The Privacy Header shall also
include a mechanism by which
recipients may electronically
communicate to The Miller Group, LLC the desire to
unsubscribe.
16. Term.
This Agreement shall become
effective on the date that Client
signs the Invoice and, unless
otherwise stated on the Invoice,
shall continue in effect for six (6)
months.
17. Fulfillment.
The Miller Group, LLC shall
deliver an e-mail message to Opt-In
Email Recipients on behalf of
Client. Such e-mail message shall
contain the Copy, including a
tracking URL that links to the
Client Website, and a Privacy
Header. The Miller Group, LLC
shall remove recipients that have
communicated a desire to unsubscribe
from The Miller Group, LLC's
database of Opt-In Email
Recipients. Except as otherwise
expressly provided in the Invoice,
the timing and frequency of the
Client broadcasts, as well as the
number and selection of the Opt-In
Email Recipients that will receive
such broadcasts, shall be at The Miller Group, LLC's sole
discretion.
18. Tracking and Reporting.
Except as otherwise expressly
provided in the Invoice, Client
shall provide to The Miller Group, LLC a monthly report,
certified by signature of an officer
of Client, detailing the number of
Acquisitions. Client shall keep, in
its usual place of business, books
of accounts and other documents
relating to its receipt and
fulfillment of Acquisitions that may
be necessary or proper to
conveniently ascertain the amounts
payable to The Miller Group, LLC under the terms of
this Agreement. Client shall permit
an The Miller Group, LLC
authorized representative to inspect
such books of accounts and other
documents during regular business
hours upon ten (10) days’ notice
from The Miller Group, LLC.
Such inspection shall be at The Miller Group, LLC's sole expense,
unless the inspection reveals that
the amounts due The Miller Group, LLC exceed the amounts
actually reported as due by Client
(“Discrepancy”) by five percent (5%)
or more, in which case Client shall
pay to The Miller Group, LLC
the costs of the inspection
revealing the Discrepancy. For any
Discrepancy, Client shall pay to
The Miller Group, LLC the full
amount of the underpayment, together
with interest thereon at the rate of
eighteen percent (18%) per annum.
19. Unjust Enrichment; Liquidated
Damages.
Client agrees that it shall seek to
benefit from the Client broadcast
only: (a) to increase exposure of
the Client Website, the products
and/or services advertised in the
Copy, and Client’s marks; and (b) to
generate Acquisitions. Accordingly,
Client warrants that during the Term
of this Agreement, the Client
Website shall not contain popup
windows, banner or other
advertisements, sweepstakes
registration boxes, newsletter
subscription boxes, phone numbers,
hyperlink(s) to a web page
containing any of the foregoing, or
any other method of gathering e-mail
addresses or generating sales (that
do not qualify as Acquisitions
hereunder) from recipients of the
Client broadcast.

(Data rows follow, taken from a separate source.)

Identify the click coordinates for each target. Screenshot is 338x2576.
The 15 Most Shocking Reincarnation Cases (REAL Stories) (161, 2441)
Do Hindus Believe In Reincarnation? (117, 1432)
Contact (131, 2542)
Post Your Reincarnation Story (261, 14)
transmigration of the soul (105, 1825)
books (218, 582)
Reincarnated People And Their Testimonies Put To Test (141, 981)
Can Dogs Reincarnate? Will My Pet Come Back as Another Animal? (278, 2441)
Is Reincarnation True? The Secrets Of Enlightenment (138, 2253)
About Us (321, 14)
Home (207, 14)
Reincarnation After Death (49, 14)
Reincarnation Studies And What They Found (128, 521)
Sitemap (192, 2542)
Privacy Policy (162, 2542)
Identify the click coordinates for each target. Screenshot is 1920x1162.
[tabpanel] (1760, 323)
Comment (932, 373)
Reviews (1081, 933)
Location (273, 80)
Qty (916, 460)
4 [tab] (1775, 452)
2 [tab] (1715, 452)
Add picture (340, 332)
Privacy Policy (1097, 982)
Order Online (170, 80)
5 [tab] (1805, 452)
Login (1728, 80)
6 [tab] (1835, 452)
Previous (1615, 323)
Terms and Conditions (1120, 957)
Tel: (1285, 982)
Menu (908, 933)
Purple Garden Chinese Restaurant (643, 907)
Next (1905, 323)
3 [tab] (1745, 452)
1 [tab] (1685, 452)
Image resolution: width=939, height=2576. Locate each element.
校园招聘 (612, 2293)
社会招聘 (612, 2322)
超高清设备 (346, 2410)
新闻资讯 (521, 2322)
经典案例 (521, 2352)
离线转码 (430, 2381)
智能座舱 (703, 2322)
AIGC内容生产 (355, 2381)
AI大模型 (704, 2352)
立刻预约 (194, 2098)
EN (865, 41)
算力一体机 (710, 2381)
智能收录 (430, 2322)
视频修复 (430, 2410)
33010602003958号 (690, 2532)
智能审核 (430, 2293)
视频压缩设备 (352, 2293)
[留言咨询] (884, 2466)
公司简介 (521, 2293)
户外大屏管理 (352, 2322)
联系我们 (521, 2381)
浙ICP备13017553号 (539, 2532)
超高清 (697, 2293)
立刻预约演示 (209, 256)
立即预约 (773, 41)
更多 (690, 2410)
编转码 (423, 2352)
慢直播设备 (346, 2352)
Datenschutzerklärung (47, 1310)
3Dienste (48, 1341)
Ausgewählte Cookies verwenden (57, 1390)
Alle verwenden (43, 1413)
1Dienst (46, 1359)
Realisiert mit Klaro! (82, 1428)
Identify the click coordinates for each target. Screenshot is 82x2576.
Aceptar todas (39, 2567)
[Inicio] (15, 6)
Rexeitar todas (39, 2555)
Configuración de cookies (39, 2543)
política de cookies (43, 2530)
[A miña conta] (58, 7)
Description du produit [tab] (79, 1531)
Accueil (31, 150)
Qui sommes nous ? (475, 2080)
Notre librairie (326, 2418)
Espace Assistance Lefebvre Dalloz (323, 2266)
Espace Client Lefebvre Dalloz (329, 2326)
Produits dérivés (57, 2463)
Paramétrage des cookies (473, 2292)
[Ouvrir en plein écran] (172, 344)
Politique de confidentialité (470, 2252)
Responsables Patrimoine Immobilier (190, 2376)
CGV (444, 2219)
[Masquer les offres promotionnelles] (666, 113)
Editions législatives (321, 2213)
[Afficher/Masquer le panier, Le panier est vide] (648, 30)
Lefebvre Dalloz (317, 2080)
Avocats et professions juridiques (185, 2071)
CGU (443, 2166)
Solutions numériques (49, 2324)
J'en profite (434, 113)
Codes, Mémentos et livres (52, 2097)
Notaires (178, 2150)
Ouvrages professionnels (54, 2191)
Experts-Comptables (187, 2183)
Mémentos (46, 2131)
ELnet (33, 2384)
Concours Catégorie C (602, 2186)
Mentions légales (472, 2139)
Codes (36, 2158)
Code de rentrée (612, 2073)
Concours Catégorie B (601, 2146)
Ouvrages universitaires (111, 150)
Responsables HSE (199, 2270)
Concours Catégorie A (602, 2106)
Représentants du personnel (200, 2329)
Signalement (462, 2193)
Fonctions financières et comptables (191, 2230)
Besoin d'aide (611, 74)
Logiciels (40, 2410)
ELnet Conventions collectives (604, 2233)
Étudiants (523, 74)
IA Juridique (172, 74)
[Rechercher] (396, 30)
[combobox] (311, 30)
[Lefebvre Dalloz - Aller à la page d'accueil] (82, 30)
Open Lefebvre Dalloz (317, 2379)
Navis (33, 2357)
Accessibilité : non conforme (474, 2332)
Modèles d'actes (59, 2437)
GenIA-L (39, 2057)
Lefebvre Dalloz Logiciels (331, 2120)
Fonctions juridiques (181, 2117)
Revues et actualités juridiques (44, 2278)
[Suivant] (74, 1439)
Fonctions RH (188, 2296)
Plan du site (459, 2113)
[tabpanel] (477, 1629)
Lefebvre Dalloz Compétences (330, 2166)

Clients
supplying data for broadcasting
shall be monetarily liable for all damages
including legal fees and the cost of
collection that
The Miller Group, LLC may occur due to
improperly obtained data or data
that contains "spam Traps" or in
anyway causes an adverse effect to
the daily business of TMG, LLC.
20. Maintenance of the Client
Website.
Client shall make a good faith
effort to ensure the Client Website
remains fully operational and
accessible to recipients of the
Client broadcasts during the Term of
this Agreement. Further, during the
Term of this Agreement, Client shall
make no changes to the Client
Website or to the products and
services offered on the Client
Website that would likely result in
a reduction of compensation payable
to The Miller Group, LLC
hereunder without The Miller Group, LLC's express prior
written consent.
21. Confidentiality.
For a period of three (3) years,
beginning on the date client signs
the Invoice, each party will keep
strictly confidential all
Confidential Information disclosed
by the other party, except to the
extent an applicable governmental
law, order, decree, regulation,
rule, or process requires
disclosure. In the event of such
required disclosure, the receiving
party shall provide written notice
thereof to the disclosing party as
soon as reasonably possible, and
shall reasonably cooperate with the
disclosing party in resisting the
disclosure of or obtaining
confidential treatment for such
Confidential Information.
22. Applicable Law, Jurisdiction,
and Venue.
This Agreement shall be governed by
and construed in accordance with the
laws of the State of Florida,
without reference to principles of
conflict of laws. The exclusive
jurisdiction and venue for any
proceeding brought pursuant to this
Agreement shall be Broward County,
Florida.
23. Entire Agreement.
Except as expressly modified or
supplemented by a writing executed
by both parties on or after Client
signs the Invoice, the provisions of
these Terms and Conditions and the
Invoice are the only
representations, warranties, and
understandings between the parties
with respect to the products and/or
services described in this
Agreement. The waiver of any breach
or default will not constitute a
waiver of any other right or of any
subsequent breach or default.
24. Severability.
Should any provision of this
Agreement be found invalid or
unenforceable, all such provisions
are to be enforced to the maximum
extent permitted by law, and beyond
such extent shall be deemed severed
from this Agreement without
affecting the validity or
enforceability of any other
provision.
25. Headings.
The headings and captions in
these Terms and Conditions are for
convenience only and are not to be
used to construe the meaning of the
provisions of these Terms and
Conditions.
26. Time restrictions for broadcasting.
Unless otherwise
specified within the Insertion Order all email broadcasts
must be broadcasted within 60 days following the date of the
first broadcast. Broadcasts that exceed the 60 day time
frame will be forfeited without recourse.
eMail Append Terms
1.
Append Services
Within three (3) days of executing the The Miller Group, LLC invoice (hereinafter the “Invoice”), by
reference herein, Client shall deliver to The Miller Group, LLC the Customer Database, defined as a
compilation of records, each consisting of the first and
last name and full physical address of a customer of
Client. The Miller Group, LLC shall provide an email
address, when available, matching each corresponding record,
and shall return the Customer Database to Client in a
commercially expeditious manner, or as otherwise specified
in the Invoice. The Miller Group, LLC shall not
transfer the Customer Database to any third party, nor use
the Customer Database, for any purpose other than as
provided in these Terms and Conditions or the Invoice.
2. Payment
Client shall pay in full the fees set forth in the Invoice.
Such fees shall be calculated by multiplying the indicated
rate by the number of email addresses The Miller Group, LLC matches and appends to the Customer Database.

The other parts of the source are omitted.